A proposta de isenção não vinha sendo discutida em reuniões que trataram o tema do programa “Remessa” ocorridas em junho, entre o IDV, Lula e Haddad nas semanas anteriores ao anúncio.

Em nota oficial publicada nesta terça-feira, o IDV disse que a decisão do governo de isentar as plataformas causa um “estranhamento”, já que o governo não deveria abrir mão de receita neste momento de busca de equilíbrio fiscal.

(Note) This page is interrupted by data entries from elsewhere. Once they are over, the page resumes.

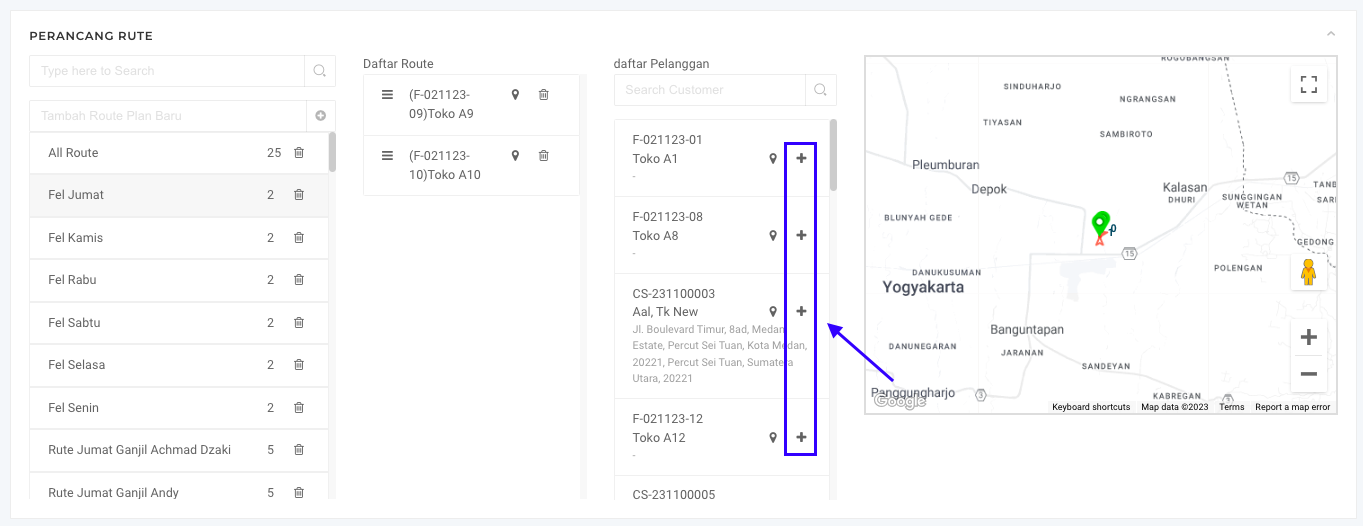Zoom in on the map
Viewport: 1363px width, 526px height.
pyautogui.click(x=1308, y=337)
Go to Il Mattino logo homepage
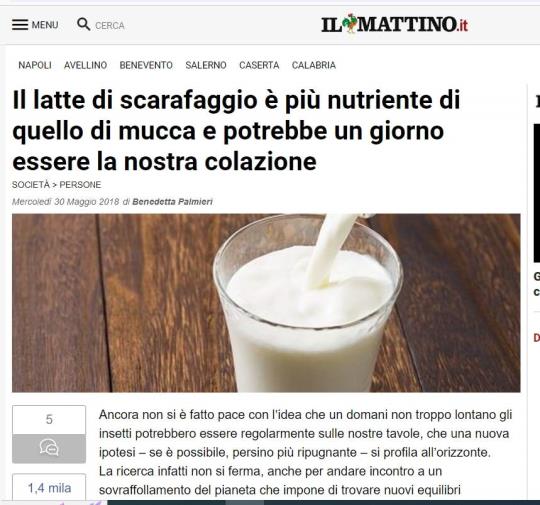This screenshot has height=505, width=540. 394,24
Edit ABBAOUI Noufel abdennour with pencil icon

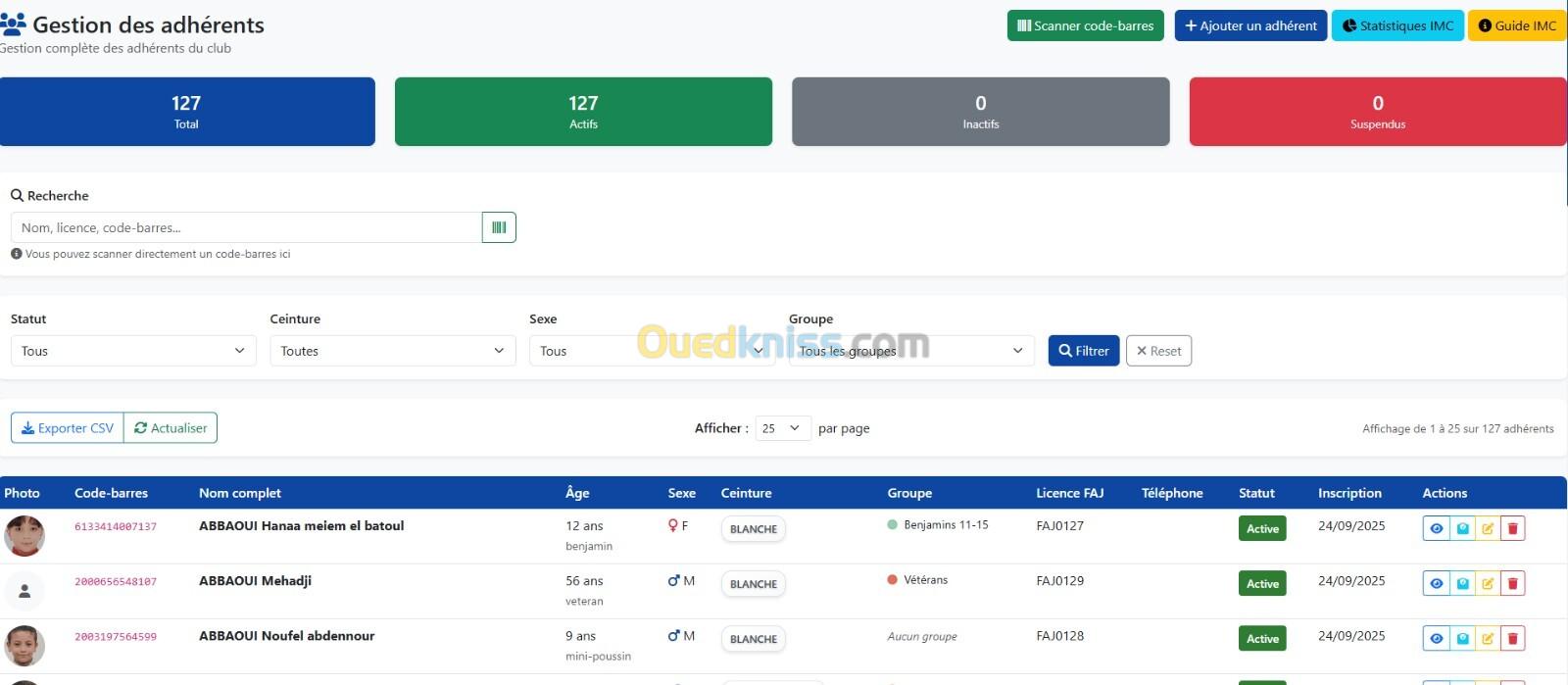pos(1488,638)
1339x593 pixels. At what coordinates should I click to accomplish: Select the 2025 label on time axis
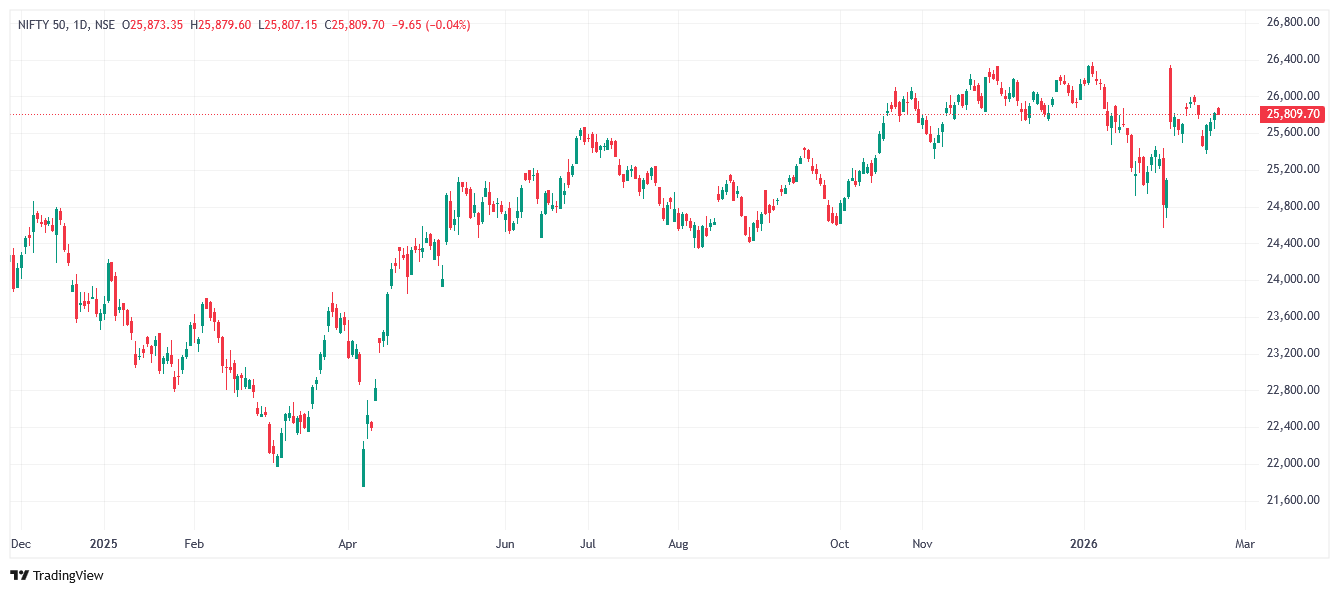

E afirma que está acionando a Senacon e os Correios e, se necessário, acionará outras entidades para exigir que “todas as obrigações do processo de importação sejam cumpridas”.

Ainda na nota, o instituto diz que, com a isenção dos 60%, as empresas estrangeiras passam a ser tributadas apenas pelo ICMS, de 17%, enquanto as varejistas brasileiras continuarão sujeitas a uma carga fiscal de varia de 80% a 130% da produção à distribuição.

Caso a ideia de uma alíquota intermediária não avance na Fazenda, e fique zerada de forma definitiva, o IDV entende “é essencial que a indústria e o comércio brasileiros sejam tratados com igualdade“, e os benefícios fiscais concedidos às plataformas teriam que ser aplicados também internamente.

Cerca R$ 70 bilhões em tributos deixaram de ser arrecadados ao ano, com o não pagamento de imposto de importação, segundo informação prestada em junho pelo vice-presidente da República, Geraldo Alckmin.

“Não mediremos esforços na defesa da igualdade concorrencial, do emprego e do recolhimento de impostos, o que, estranhamente, o governo deveria estar fazendo, e não abrindo mão de receita. Estima-se que o que deixou de ser recolhido aos cofres brasileiros nos últimos cinco anos gire em torno de R$ 137,7 bilhões”, disse o IDV.

Procurados, Correios e Senacon não se manifestaram. A secretaria da Presidência também não comentou as informações apuradas até o fechamento da edição. As empresas Shopee e Shein não comentaram.

Os empresários do setor, ligados ao IDV, não se manifestam sobre as ações da entidade, pois é o instituto que se pronuncia oficialmente.